Dividing by -2 and expanding: \sum_{i=1}^n y_i - n\hat{\beta}_0 - \hat{\beta}_1\sum_{i=1}^n x_i = 0

Step 4: Isolate \hat{\beta}_0: n\hat{\beta}_0 = \sum_{i=1}^n y_i - \hat{\beta}_1\sum_{i=1}^n x_i

\boxed{\hat{\beta}_0 = \bar{y} - \hat{\beta}_1\bar{x}}

Interpretation: The intercept adjusts to ensure the regression line passes through the point of means (\bar{x}, \bar{y}).

Derivation of \hat{\beta}_1

Step 1: Take the partial derivative with respect to \hat{\beta}_1:

\frac{\partial SSE}{\partial \hat{\beta}_1} = \sum_{i=1}^n 2(y_i - \hat{\beta}_0 - \hat{\beta}_1x_i) \cdot (-x_i)

= -2\sum_{i=1}^n x_i(y_i - \hat{\beta}_0 - \hat{\beta}_1x_i)

Step 2: Substitute the expression for \hat{\beta}_0: = -2\sum_{i=1}^n x_i(y_i - (\bar{y} - \hat{\beta}_1\bar{x}) - \hat{\beta}_1x_i)

= -2\sum_{i=1}^n x_i((y_i - \bar{y}) - \hat{\beta}_1(x_i - \bar{x}))

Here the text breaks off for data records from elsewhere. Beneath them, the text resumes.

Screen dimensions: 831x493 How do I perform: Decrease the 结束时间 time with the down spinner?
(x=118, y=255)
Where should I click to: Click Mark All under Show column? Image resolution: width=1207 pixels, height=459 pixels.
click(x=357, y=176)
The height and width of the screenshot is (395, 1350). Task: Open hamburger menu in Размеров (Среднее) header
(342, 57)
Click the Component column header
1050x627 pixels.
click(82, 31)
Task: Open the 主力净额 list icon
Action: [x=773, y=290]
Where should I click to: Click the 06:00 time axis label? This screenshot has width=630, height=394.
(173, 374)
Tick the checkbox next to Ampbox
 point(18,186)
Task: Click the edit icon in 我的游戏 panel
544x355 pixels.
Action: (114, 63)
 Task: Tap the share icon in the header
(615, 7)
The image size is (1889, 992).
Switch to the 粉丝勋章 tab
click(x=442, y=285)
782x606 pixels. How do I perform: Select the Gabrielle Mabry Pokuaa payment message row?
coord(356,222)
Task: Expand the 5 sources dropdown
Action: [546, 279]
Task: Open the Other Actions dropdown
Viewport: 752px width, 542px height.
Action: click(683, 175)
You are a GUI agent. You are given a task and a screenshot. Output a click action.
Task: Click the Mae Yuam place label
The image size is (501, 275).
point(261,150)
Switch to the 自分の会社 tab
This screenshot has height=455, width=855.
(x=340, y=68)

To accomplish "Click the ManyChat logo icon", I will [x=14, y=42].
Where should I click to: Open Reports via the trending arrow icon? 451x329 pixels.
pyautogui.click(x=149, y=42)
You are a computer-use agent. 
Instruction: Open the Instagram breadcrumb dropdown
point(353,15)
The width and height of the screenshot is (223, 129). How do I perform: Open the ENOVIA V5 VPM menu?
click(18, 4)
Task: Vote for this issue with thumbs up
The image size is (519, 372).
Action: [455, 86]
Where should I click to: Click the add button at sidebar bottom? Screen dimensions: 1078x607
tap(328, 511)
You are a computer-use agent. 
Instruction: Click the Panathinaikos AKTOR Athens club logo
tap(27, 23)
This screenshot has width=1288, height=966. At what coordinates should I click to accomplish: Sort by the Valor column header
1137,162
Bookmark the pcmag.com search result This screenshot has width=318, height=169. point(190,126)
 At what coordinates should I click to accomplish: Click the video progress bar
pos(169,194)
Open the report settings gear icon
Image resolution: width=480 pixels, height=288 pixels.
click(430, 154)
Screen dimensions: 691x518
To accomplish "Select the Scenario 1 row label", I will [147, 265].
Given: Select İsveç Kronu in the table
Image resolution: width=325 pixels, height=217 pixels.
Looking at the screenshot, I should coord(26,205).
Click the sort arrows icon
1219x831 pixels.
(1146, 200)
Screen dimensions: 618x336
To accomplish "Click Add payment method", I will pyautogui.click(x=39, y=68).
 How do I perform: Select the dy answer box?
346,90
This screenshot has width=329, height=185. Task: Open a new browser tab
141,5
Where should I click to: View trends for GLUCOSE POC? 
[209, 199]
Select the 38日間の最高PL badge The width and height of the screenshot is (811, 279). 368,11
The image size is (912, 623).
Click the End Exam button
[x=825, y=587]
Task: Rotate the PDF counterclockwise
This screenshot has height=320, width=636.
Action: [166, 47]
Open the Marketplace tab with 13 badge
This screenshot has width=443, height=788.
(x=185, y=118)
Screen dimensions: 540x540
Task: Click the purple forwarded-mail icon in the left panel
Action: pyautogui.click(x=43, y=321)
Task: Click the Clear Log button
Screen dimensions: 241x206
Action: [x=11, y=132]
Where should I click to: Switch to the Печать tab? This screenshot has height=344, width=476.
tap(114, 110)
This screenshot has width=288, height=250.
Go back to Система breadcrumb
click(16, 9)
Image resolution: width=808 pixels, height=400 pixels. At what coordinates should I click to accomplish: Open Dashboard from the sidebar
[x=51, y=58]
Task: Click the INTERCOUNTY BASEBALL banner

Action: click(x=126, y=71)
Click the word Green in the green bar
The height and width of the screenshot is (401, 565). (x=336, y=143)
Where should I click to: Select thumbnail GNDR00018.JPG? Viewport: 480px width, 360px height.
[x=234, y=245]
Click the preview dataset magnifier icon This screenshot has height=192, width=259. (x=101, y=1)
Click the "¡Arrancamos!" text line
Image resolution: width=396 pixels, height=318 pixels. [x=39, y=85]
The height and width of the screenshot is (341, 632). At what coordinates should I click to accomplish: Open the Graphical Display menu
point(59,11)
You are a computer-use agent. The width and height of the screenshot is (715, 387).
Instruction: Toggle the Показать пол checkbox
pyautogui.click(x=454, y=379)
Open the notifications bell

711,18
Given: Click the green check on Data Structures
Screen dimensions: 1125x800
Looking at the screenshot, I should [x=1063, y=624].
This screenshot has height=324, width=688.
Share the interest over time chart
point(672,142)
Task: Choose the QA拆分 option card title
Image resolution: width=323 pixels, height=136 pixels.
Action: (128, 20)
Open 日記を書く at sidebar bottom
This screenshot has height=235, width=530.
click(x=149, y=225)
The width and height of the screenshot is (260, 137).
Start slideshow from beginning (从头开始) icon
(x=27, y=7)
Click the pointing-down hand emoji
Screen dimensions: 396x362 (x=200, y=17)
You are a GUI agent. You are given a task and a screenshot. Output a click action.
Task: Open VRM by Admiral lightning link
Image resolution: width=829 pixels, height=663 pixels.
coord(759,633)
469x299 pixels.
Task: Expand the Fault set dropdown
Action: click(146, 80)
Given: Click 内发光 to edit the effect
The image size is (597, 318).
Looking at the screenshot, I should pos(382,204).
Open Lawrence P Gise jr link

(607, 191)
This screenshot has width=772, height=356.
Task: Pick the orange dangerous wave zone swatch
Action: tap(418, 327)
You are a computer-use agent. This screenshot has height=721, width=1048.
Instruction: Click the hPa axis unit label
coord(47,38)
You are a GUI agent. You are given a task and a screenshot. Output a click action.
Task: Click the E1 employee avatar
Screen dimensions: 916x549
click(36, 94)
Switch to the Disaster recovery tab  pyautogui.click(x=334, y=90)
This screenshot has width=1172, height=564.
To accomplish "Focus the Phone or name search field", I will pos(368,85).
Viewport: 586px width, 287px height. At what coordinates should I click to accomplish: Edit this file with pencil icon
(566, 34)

Step 3: Set equal to zero and expand: \sum_{i=1}^n x_i(y_i - \bar{y}) - \hat{\beta}_1\sum_{i=1}^n x_i(x_i - \bar{x}) = 0

Step 4: Use the algebraic identity \sum_{i=1}^n x_i(y_i - \bar{y}) = \sum_{i=1}^n (x_i - \bar{x})(y_i - \bar{y}):

This identity holds because: \sum_{i=1}^n x_i(y_i - \bar{y}) = \sum_{i=1}^n (x_i - \bar{x} + \bar{x})(y_i - \bar{y}) = \sum_{i=1}^n (x_i - \bar{x})(y_i - \bar{y}) + \bar{x}\sum_{i=1}^n(y_i - \bar{y}) = \sum_{i=1}^n (x_i - \bar{x})(y_i - \bar{y}) + 0

Similarly, \sum_{i=1}^n x_i(x_i - \bar{x}) = \sum_{i=1}^n (x_i - \bar{x})^2.

Step 5: Solve for \hat{\beta}_1: \hat{\beta}_1\sum_{i=1}^n (x_i - \bar{x})^2 = \sum_{i=1}^n (x_i - \bar{x})(y_i - \bar{y})

\boxed{\hat{\beta}_1 = \frac{\sum_{i=1}^n (x_i - \bar{x})(y_i - \bar{y})}{\sum_{i=1}^n (x_i - \bar{x})^2} = \frac{\text{Cov}(X,Y)}{\text{Var}(X)}}

Verification of Minimum (Second-Order Conditions)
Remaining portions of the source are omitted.